Bodo, das Strassemagaziiiin? Ja ok, einsachzig schaffe ich. Sie sind nur heute da? Ach, falsch verstanden, sie sind heute zum ersten Mal da? Sind Sie der Chefredakteur? Nein? Ach, ich dachte das aufgrund ihrer Kleidung. Jeden morgen bei der Caritas duschen und rasieren, achso. Umsonst, aber schlafen kann man da nicht, da hängen die Alkies, machen Lärm und klauen. Die Trompete, das einzige Besitzstück, kann man da aber einschliessen. Sind Sie obdachlos? Ja, seit ein paar Wochen. Ist ja zum Glück noch nicht so kalt. Nicht? Ich finde es schon ziemlich kalt im Oktober. Sie schlafen draussen??? Abends mit dem letzten Zug ein Stück hinaus, damit man nicht gestört wird und dann ins Gras legen? Wegen der ganzen Alkies. Schock meinerseits.

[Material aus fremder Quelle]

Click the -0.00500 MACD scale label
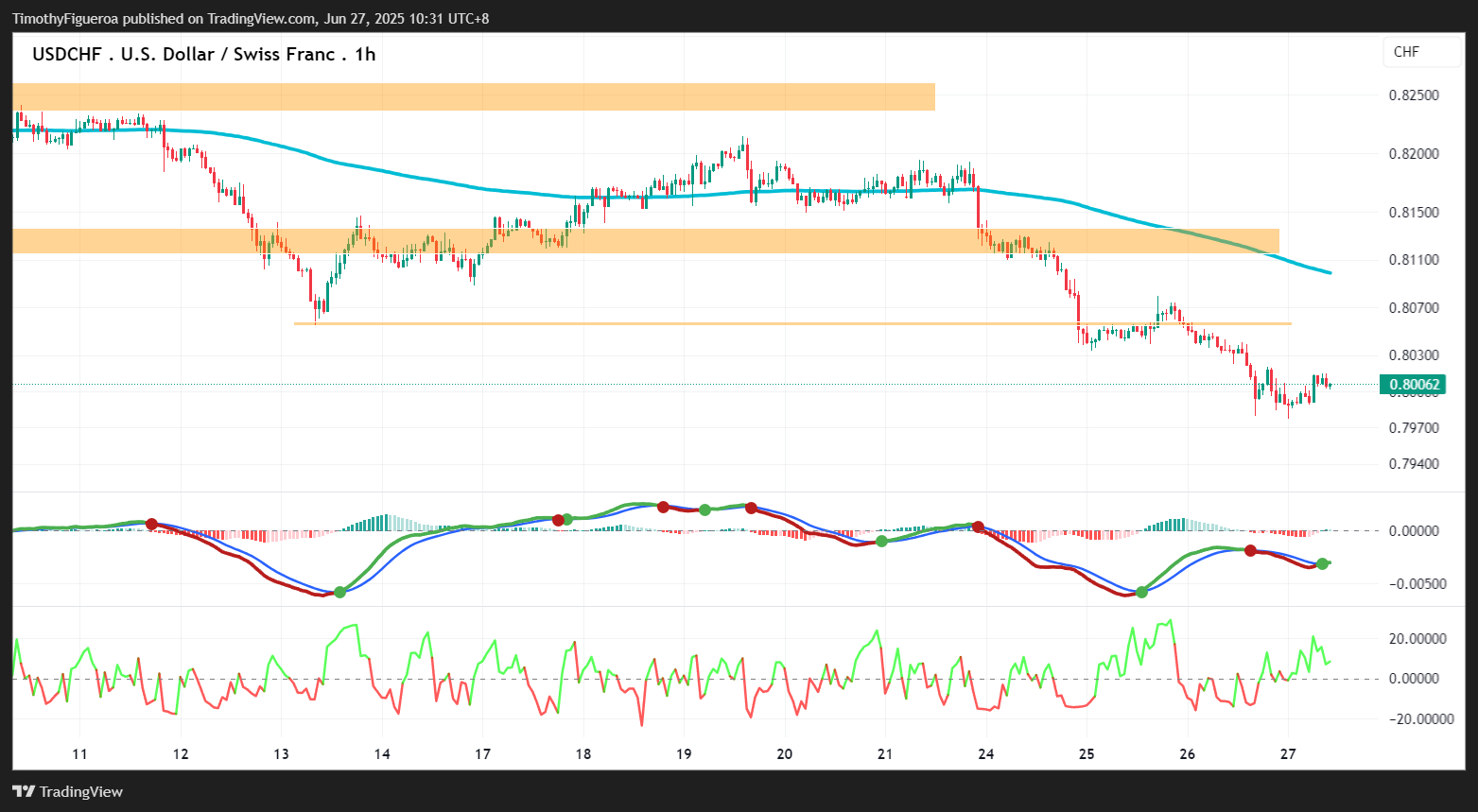pos(1416,584)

Adretter Herr im karierten Hemd, ich dachte, er wollte mich vielleicht zum Kaffee einladen oder nach dem Weg fragen. Der nächste Kunde, eine Kundin, die von bodo schwärmt. Die Artikel wären so toll geschrieben. Weg ist sie. Sie schlafen wirklich draussen? Ja, das geht noch gut so. Wohnungsbesichtigungen laufen, aber Amt will nicht zahlen. Kann ich ihnen irgendwie helfen? Haben Sie eine Decke? Nein, er kommt klar. Ich wirke wohl ommahaft und er ist keine echte Bestürzung mehr gewohnt. Ich kann mich daran nicht gewöhnen. Verdattert und irritiert verabschiede ich mich und wünsche alles Gute. Ohje, klang das ironisch? War nicht so gemeint.

Und wie lange zieht der das noch durch, nicht zum Alkohol zu greifen und jeden morgen als Vorzeigewohnungssuchender auf seine Körperhygiene zu achten, wenn er nichts, absolut gar nichts davon hat?